Brandon Ballengée’s ‘Collapse’ at Ronald Feldman Gallery

Courtesy Ronald Feldman Fine Arts, New York

Brandon Ballengée might not be someone you think of as a performance artist. But his works are artifacts of performative actions, works that often cannot be completed without the effort of a team of individuals, collecting specimens and data, recording experiences, sharing their stories. The result of this data-gathering and collective storytelling are currently on display at the Ronald Feldman Gallery in Ballengée’s show Collapse: The Cry of Silent Forms (on display until June 30th).

The show is a collection of eerie, fascinating, beautiful and haunting images that speak to the complexity and slow destruction of our environment. Since the BP Deepwater Horizon Oil spill of 2010, Some species in the Gulf of Mexico  have been showing strange deformities: eyeless shrimp, fish with lesions. Eyeless baby dolphins have even washed up onshore.  In Collapse, these specimens from the gulf in are on display in large jars, arranged in a pyramid by trophic layer– bottom feeders, plants and tar balls on the bottom, larger species higher up on the food chain higher up on the pyramid, with empty jars placed occasionally to signify extinct or forgotten species.

These specimens are an answer to a call put out by Ballengée for examples of the aftermath of the gulf. The response was overwhelming– photos and organisms forwarded on by scientists, shrimpers, and various activist citizens, many who wandered into restricted areas to obtain their specimens. Co-authors of the piece include Aurore Ballengée, Phillip Henken, Mike Madden and Gillian Wilson, who collected specimens form individuals as well as New York fish markets.  “It’s a sculptural expression of the complexity of the issue, and also the complexity of the food chain itself,” said Ballengée in an interview. The current suspect of the deformities is corexit, the chemical dispersant used widely– likely to excess– by BP during gulf cleanup.

Visitors to the current show at the Ronald Feldman Gallery are initially confronted by a looping video of BP advertisements– glossy celebrations of gulf culture and cuisine, images of pristine beacheads and local gumbo– barrelled through with rolling statistics and narrative on actual BP cleanup and ecological disaster. “Really the intention with the whole first part of the show is to try to get the local populous to realize what’s still happening, and hopefully that could effectively reach media, and then through media and popular support push for governmental reform and, you know, real pressure on BP to try to either do better restoration efforts, honest restoration efforts, and then to allow for research to see what’s been actually happening,” said Ballengée. The Collapse team has heard stories from scientists who couldn’t get access to areas they wanted to research, and from citizens who brought tar balls to congressional hearings.

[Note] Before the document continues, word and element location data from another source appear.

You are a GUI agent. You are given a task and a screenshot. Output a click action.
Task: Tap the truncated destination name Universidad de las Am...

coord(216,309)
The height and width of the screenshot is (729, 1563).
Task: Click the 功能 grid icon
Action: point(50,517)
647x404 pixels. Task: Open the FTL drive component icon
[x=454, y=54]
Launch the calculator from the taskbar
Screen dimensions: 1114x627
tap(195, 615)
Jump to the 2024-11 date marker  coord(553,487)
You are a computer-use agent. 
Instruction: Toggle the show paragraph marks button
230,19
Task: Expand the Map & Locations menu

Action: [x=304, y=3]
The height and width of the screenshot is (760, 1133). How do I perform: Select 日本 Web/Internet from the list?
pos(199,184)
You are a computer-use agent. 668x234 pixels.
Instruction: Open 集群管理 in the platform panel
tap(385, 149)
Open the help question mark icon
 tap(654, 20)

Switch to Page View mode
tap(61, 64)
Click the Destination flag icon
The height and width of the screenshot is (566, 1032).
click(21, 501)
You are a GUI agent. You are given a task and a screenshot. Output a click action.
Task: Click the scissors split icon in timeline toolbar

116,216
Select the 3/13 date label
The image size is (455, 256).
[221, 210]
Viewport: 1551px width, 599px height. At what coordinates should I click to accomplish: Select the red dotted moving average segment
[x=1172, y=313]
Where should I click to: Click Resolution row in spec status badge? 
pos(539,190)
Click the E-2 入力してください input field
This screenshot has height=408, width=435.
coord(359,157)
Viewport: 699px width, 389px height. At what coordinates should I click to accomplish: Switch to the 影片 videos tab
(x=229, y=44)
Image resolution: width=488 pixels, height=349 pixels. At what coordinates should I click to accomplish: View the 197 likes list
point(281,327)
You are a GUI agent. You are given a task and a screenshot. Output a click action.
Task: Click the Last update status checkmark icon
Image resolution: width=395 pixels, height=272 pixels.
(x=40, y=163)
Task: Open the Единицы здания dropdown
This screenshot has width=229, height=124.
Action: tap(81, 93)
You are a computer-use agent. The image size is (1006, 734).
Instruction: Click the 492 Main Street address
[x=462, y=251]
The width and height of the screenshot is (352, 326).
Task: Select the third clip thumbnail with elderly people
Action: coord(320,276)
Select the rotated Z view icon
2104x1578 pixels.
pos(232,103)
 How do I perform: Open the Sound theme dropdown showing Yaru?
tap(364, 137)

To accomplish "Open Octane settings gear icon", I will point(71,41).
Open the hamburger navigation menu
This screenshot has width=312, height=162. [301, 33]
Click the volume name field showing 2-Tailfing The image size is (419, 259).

Another major work in the show, Malamp, has been ongoing for Ballengée for a number of years. In it, he collects deformed amphibians onsite with volunteers, sorting though piles of live baby frogs and pulling the ones that are so maligned– limbless, pelvic-less, sprouting eight back legs– that they will not survive on their own. Ballengée describes standing and pawing through wetlands with groups of artists, scientists and concerned citizens just sobbing over the malformed and tiny amphibians. The artist goes to lengths to train participants in accurate data-collection, but it’s difficult to emotionally prepare someone for the sight of hundreds of tiny deformed frogs.

The selected frogs are painlessly killed, then cleared and stained in a chemical process that removes skin and muscle and dyes bone and cartilage.This process actually help scientists identify what parts of a tiny amphibian might be malforming, which then helps determine the cause of the deformity. Chemical pollution was an initial suspect, but the deformaties have since been traced to trematode parasites. Still, our chemical impact on the environment can not be ruled out entirely– in wetlands that have become nutrified due to increased chemical runoff, there is an increased population of the culprit parasite.

The resulting installation artworks for Malamp include glowing petri-dishes, lit from below to illuminate tiny blue-and red skeletons, as well as giant watercolor prints of the skeletons. Each eerie frog-remnant develops its own character, its own presence, despite being a lifeless form.

Ballengée’s work is not something you’d see on a stage, but performance is inherent in the work. Performance as ecological action, performance as activism, performance as collective collecting. It leaves one to wonder: to what extent must nature perform death, perform imbalance, perform the deformed, in order for its health to become a regular part of our cultural dialogue?